*DESCRIPTION OF THE TASK*.
Copy the following records line for line, with no changes.

*TASK INPUTS*.
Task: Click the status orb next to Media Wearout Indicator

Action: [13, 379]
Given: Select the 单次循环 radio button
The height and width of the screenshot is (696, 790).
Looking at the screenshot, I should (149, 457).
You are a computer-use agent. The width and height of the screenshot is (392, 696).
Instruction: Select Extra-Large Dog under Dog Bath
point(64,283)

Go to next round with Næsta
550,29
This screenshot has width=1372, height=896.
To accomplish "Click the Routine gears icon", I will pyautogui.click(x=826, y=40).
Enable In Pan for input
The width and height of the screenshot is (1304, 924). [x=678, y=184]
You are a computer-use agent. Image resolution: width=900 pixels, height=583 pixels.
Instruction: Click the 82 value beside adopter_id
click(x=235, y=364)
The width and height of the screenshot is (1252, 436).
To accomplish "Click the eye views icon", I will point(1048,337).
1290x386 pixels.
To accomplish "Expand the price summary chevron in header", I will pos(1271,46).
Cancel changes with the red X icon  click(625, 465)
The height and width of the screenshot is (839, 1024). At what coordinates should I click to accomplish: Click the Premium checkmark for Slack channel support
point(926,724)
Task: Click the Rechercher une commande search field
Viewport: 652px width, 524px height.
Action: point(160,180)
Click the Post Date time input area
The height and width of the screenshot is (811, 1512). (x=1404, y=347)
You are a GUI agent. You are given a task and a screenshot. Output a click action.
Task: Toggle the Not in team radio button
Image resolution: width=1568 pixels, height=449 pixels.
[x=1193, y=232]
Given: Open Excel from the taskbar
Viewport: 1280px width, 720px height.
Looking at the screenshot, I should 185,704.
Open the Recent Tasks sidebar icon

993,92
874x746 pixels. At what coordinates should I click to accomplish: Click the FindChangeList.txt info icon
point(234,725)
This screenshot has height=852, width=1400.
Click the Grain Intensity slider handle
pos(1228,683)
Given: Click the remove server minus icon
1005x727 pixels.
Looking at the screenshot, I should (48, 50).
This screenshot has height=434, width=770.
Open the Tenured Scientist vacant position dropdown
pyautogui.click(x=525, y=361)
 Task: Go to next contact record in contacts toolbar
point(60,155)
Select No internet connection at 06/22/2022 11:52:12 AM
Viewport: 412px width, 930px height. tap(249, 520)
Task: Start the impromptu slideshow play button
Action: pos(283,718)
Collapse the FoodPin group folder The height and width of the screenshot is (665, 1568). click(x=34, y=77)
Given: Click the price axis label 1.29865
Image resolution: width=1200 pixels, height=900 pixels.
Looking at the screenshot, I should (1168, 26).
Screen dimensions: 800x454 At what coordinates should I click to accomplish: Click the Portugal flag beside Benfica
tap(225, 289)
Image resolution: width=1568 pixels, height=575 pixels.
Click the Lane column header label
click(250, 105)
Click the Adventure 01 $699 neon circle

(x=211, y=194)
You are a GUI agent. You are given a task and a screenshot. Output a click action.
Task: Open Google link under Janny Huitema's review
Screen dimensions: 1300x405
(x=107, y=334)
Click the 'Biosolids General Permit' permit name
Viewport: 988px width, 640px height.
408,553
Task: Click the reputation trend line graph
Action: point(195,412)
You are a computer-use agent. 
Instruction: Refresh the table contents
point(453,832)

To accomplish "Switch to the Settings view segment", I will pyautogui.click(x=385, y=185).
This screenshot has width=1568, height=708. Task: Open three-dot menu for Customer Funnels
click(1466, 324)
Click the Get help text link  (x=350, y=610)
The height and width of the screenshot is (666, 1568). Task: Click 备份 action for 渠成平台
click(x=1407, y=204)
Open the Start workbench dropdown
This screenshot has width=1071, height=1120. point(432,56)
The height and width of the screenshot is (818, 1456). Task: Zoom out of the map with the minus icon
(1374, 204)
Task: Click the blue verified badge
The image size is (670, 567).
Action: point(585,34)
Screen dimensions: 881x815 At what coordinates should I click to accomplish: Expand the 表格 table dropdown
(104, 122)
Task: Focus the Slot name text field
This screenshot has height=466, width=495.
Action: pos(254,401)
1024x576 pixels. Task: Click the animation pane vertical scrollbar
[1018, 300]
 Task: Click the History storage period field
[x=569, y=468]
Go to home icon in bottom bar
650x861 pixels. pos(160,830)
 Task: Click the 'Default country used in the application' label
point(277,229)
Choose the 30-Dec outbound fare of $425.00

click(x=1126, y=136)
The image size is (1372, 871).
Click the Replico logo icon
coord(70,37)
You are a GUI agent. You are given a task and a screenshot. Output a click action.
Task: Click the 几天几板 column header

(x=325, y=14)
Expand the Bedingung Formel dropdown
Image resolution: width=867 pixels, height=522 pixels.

*ANSWER TO THIS EXERCISE*.
Task: Click the status orb next to Media Wearout Indicator

Action: [13, 379]
Given: Select the 单次循环 radio button
The height and width of the screenshot is (696, 790).
Looking at the screenshot, I should (149, 457).
You are a computer-use agent. The width and height of the screenshot is (392, 696).
Instruction: Select Extra-Large Dog under Dog Bath
point(64,283)

Go to next round with Næsta
550,29
This screenshot has width=1372, height=896.
To accomplish "Click the Routine gears icon", I will pyautogui.click(x=826, y=40).
Enable In Pan for input
The width and height of the screenshot is (1304, 924). [x=678, y=184]
You are a computer-use agent. Image resolution: width=900 pixels, height=583 pixels.
Instruction: Click the 82 value beside adopter_id
click(x=235, y=364)
The width and height of the screenshot is (1252, 436).
To accomplish "Click the eye views icon", I will point(1048,337).
1290x386 pixels.
To accomplish "Expand the price summary chevron in header", I will pos(1271,46).
Cancel changes with the red X icon  click(625, 465)
The height and width of the screenshot is (839, 1024). At what coordinates should I click to accomplish: Click the Premium checkmark for Slack channel support
point(926,724)
Task: Click the Rechercher une commande search field
Viewport: 652px width, 524px height.
Action: point(160,180)
Click the Post Date time input area
The height and width of the screenshot is (811, 1512). (x=1404, y=347)
You are a GUI agent. You are given a task and a screenshot. Output a click action.
Task: Toggle the Not in team radio button
Image resolution: width=1568 pixels, height=449 pixels.
[x=1193, y=232]
Given: Open Excel from the taskbar
Viewport: 1280px width, 720px height.
Looking at the screenshot, I should 185,704.
Open the Recent Tasks sidebar icon

993,92
874x746 pixels. At what coordinates should I click to accomplish: Click the FindChangeList.txt info icon
point(234,725)
This screenshot has height=852, width=1400.
Click the Grain Intensity slider handle
pos(1228,683)
Given: Click the remove server minus icon
1005x727 pixels.
Looking at the screenshot, I should (48, 50).
This screenshot has height=434, width=770.
Open the Tenured Scientist vacant position dropdown
pyautogui.click(x=525, y=361)
 Task: Go to next contact record in contacts toolbar
point(60,155)
Select No internet connection at 06/22/2022 11:52:12 AM
Viewport: 412px width, 930px height. tap(249, 520)
Task: Start the impromptu slideshow play button
Action: pos(283,718)
Collapse the FoodPin group folder The height and width of the screenshot is (665, 1568). click(x=34, y=77)
Given: Click the price axis label 1.29865
Image resolution: width=1200 pixels, height=900 pixels.
Looking at the screenshot, I should (1168, 26).
Screen dimensions: 800x454 At what coordinates should I click to accomplish: Click the Portugal flag beside Benfica
tap(225, 289)
Image resolution: width=1568 pixels, height=575 pixels.
Click the Lane column header label
click(250, 105)
Click the Adventure 01 $699 neon circle

(x=211, y=194)
You are a GUI agent. You are given a task and a screenshot. Output a click action.
Task: Open Google link under Janny Huitema's review
Screen dimensions: 1300x405
(x=107, y=334)
Click the 'Biosolids General Permit' permit name
Viewport: 988px width, 640px height.
408,553
Task: Click the reputation trend line graph
Action: point(195,412)
You are a computer-use agent. 
Instruction: Refresh the table contents
point(453,832)

To accomplish "Switch to the Settings view segment", I will pyautogui.click(x=385, y=185).
This screenshot has width=1568, height=708. Task: Open three-dot menu for Customer Funnels
click(1466, 324)
Click the Get help text link  (x=350, y=610)
The height and width of the screenshot is (666, 1568). Task: Click 备份 action for 渠成平台
click(x=1407, y=204)
Open the Start workbench dropdown
This screenshot has width=1071, height=1120. point(432,56)
The height and width of the screenshot is (818, 1456). Task: Zoom out of the map with the minus icon
(1374, 204)
Task: Click the blue verified badge
The image size is (670, 567).
Action: point(585,34)
Screen dimensions: 881x815 At what coordinates should I click to accomplish: Expand the 表格 table dropdown
(104, 122)
Task: Focus the Slot name text field
This screenshot has height=466, width=495.
Action: pos(254,401)
1024x576 pixels. Task: Click the animation pane vertical scrollbar
[1018, 300]
 Task: Click the History storage period field
[x=569, y=468]
Go to home icon in bottom bar
650x861 pixels. pos(160,830)
 Task: Click the 'Default country used in the application' label
point(277,229)
Choose the 30-Dec outbound fare of $425.00

click(x=1126, y=136)
The image size is (1372, 871).
Click the Replico logo icon
coord(70,37)
You are a GUI agent. You are given a task and a screenshot. Output a click action.
Task: Click the 几天几板 column header

(x=325, y=14)
Expand the Bedingung Formel dropdown
Image resolution: width=867 pixels, height=522 pixels.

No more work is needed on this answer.